> [WORK ITEM]: Please return every record exactly, with no pictures included.

> [Items from a data source]:

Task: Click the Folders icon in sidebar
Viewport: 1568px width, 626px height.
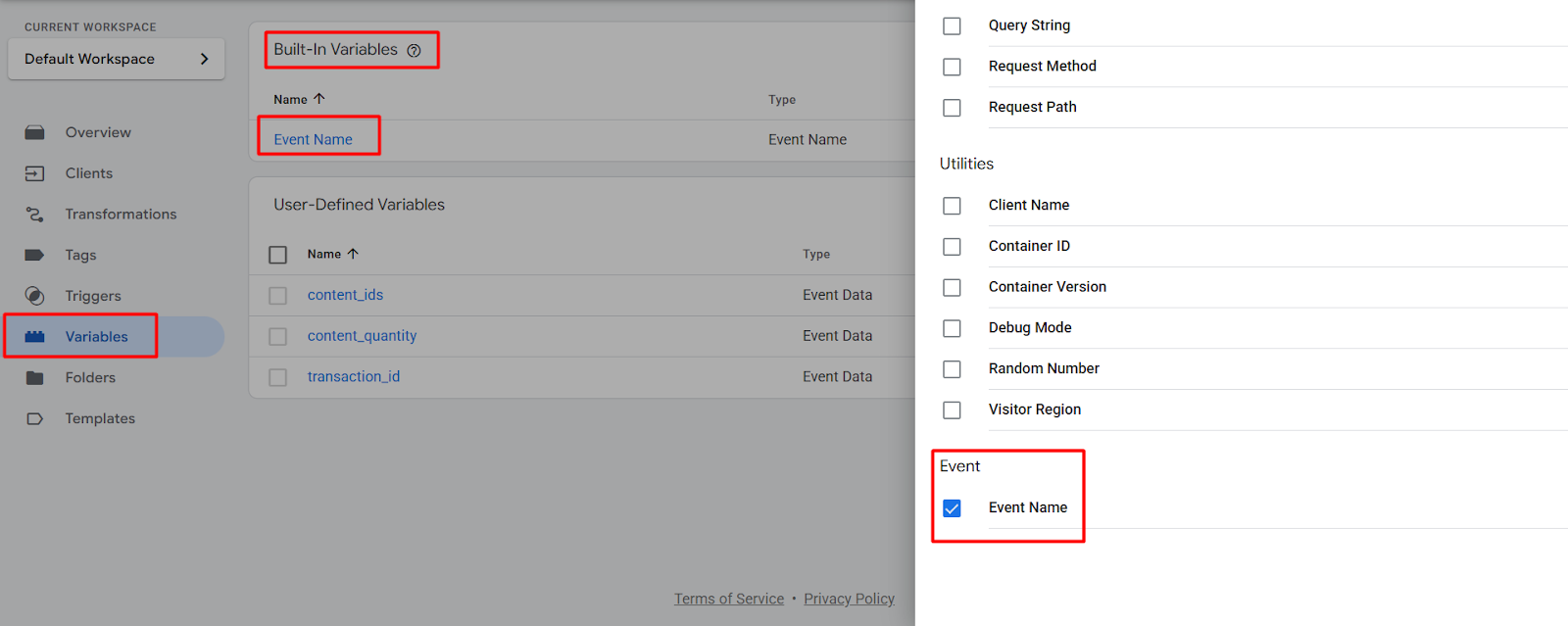Action: point(34,378)
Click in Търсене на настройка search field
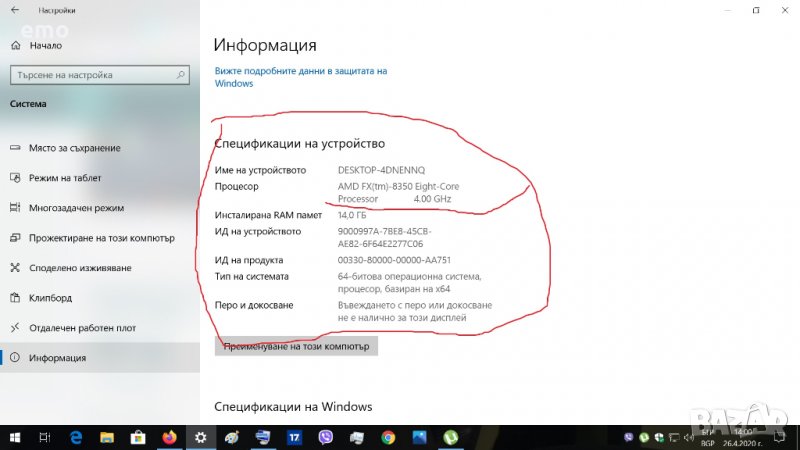This screenshot has height=450, width=800. tap(90, 75)
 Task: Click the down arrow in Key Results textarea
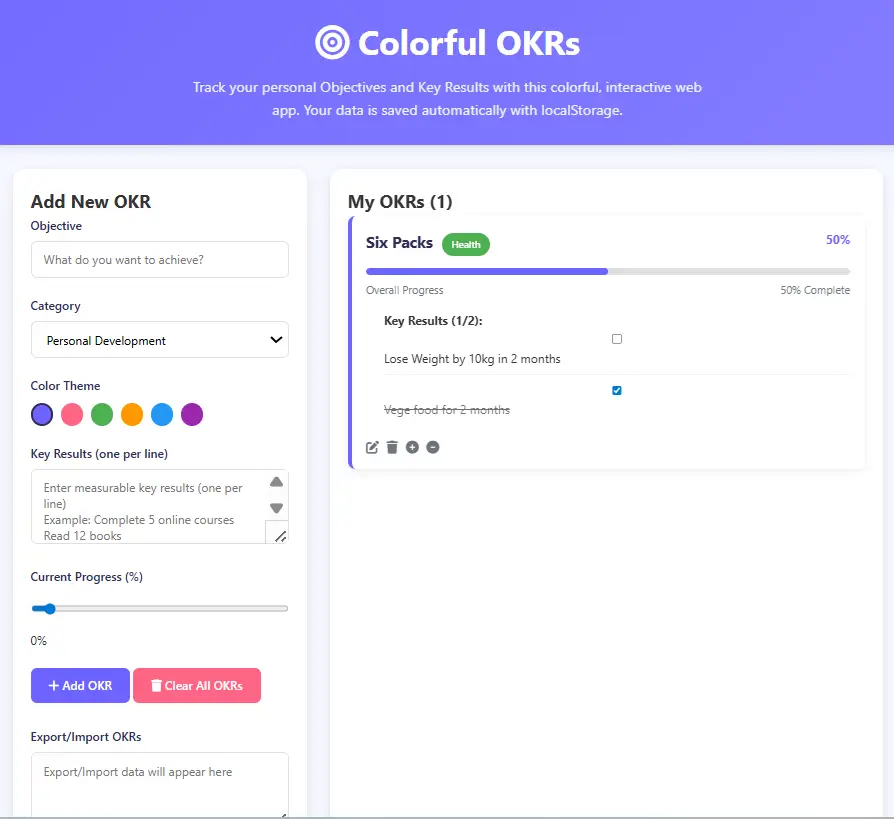coord(277,508)
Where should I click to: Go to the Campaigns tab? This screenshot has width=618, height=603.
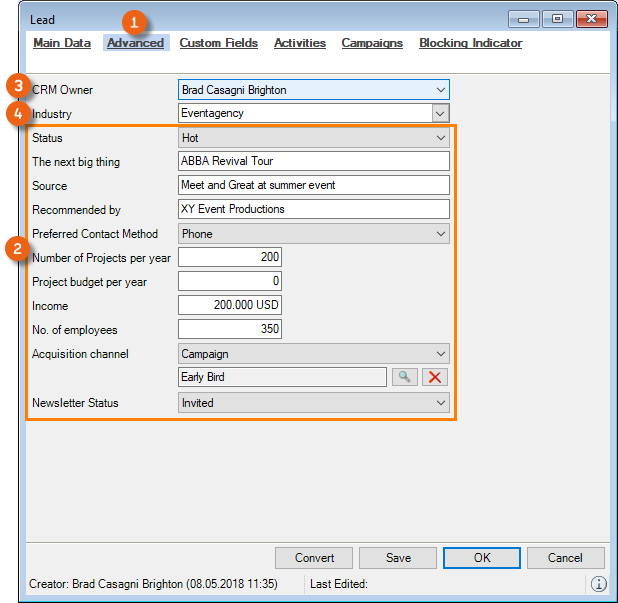coord(372,43)
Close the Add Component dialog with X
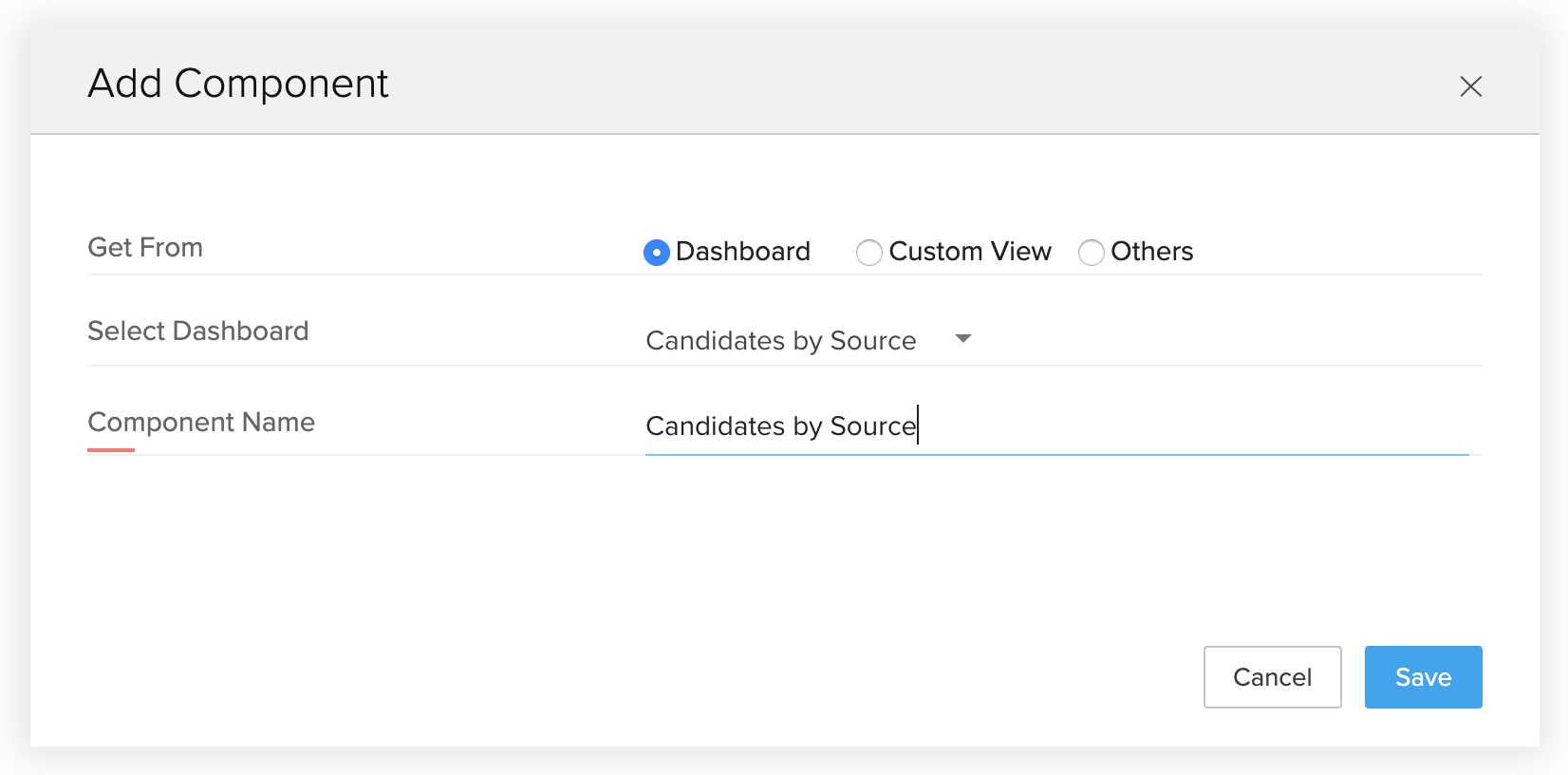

> [EXERCISE SOLUTION]:
Task: Click the Folders icon in sidebar
Viewport: 1568px width, 626px height.
Action: point(34,378)
Click in Търсене на настройка search field
This screenshot has height=450, width=800. tap(90, 75)
 Task: Click the down arrow in Key Results textarea
coord(277,508)
Where should I click to: Go to the Campaigns tab? This screenshot has width=618, height=603.
coord(372,43)
Close the Add Component dialog with X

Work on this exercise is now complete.